Provided material |
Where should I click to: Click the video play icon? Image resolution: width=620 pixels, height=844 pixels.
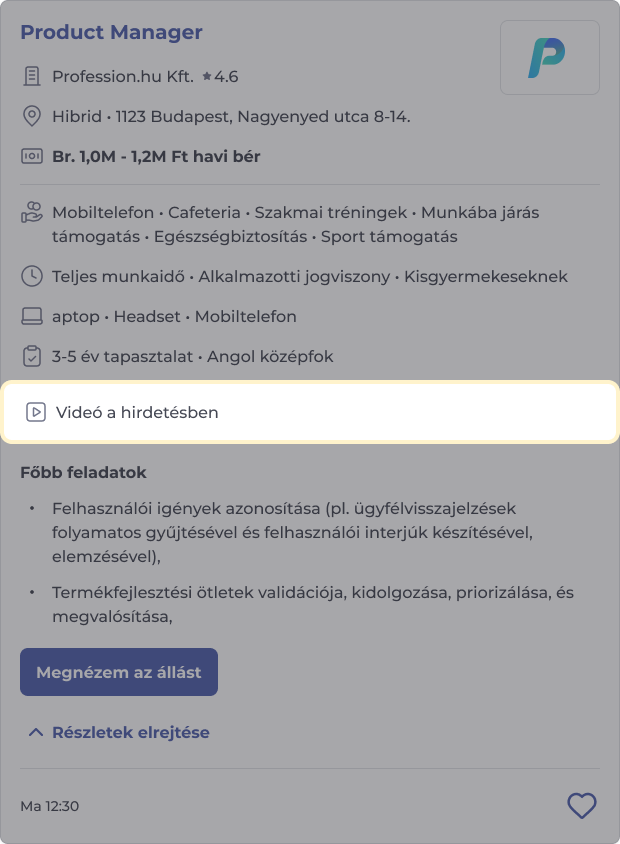[36, 412]
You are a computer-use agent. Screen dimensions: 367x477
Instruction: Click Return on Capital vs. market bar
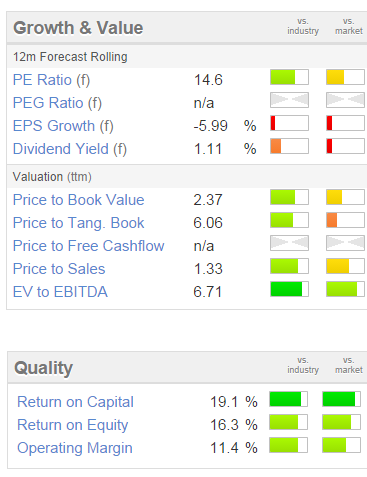pos(341,399)
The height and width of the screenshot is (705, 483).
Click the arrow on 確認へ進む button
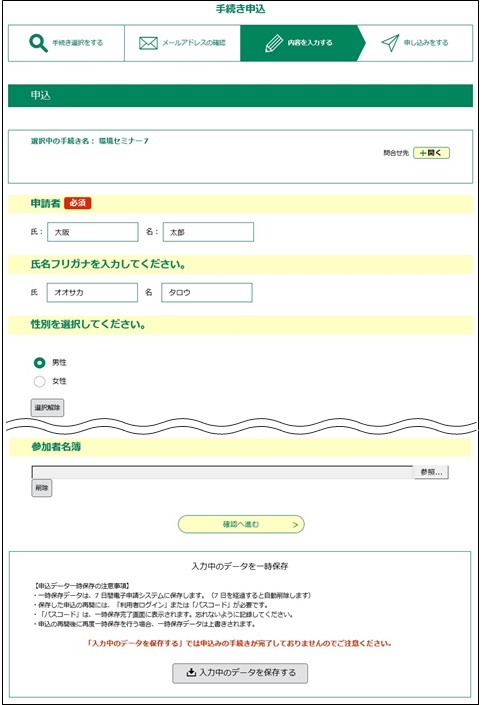click(295, 525)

Your instructions |
"You are a computer-use" marks the first line to be returned; return exactly that line and every line after it through the last line of the listing, omitting pictures.

Result for this exercise |
You are a computer-use agent. Screen dimensions: 367x477
Instruction: Click Return on Capital vs. market bar
pos(341,399)
The height and width of the screenshot is (705, 483).
Click the arrow on 確認へ進む button
click(295, 525)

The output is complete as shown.